**Work item**
Could you reproduce the line where "Where should I click to: Select" occurs and all lines after it in the listing below, through the final one, without changing anything?
══ Supplied information ══
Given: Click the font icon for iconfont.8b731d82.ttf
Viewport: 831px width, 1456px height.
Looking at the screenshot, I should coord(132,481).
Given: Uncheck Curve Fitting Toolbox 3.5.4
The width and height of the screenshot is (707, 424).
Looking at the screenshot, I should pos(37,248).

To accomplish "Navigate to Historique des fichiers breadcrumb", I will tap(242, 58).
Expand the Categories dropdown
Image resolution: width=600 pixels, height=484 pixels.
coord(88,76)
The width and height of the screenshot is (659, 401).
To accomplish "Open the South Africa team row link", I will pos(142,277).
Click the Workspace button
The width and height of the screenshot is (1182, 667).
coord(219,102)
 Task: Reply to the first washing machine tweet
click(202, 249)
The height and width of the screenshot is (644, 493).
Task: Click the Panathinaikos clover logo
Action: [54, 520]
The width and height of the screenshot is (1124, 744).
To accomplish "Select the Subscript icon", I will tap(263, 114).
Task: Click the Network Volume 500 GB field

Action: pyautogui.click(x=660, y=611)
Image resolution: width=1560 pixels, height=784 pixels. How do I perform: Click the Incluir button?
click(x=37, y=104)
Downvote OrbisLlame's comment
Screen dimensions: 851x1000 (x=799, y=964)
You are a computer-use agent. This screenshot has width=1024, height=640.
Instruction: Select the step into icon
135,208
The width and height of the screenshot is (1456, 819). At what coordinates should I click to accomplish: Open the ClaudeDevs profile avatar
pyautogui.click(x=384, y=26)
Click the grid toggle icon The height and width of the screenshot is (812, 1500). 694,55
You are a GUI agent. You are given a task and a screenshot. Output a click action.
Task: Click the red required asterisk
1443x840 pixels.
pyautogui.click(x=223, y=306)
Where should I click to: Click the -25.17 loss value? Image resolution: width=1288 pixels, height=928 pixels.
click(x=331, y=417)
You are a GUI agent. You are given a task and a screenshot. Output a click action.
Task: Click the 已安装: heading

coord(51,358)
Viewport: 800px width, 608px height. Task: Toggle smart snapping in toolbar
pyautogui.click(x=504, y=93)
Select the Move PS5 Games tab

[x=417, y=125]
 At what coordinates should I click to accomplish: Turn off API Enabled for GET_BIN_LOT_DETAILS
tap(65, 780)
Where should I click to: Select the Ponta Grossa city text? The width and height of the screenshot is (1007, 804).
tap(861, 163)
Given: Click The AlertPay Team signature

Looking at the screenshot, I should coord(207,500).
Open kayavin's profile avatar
═══
**Your solution**
Where should I click to: Select the Ponta Grossa city text? The width and height of the screenshot is (1007, 804).
tap(861, 163)
Given: Click The AlertPay Team signature

Looking at the screenshot, I should coord(207,500).
Open kayavin's profile avatar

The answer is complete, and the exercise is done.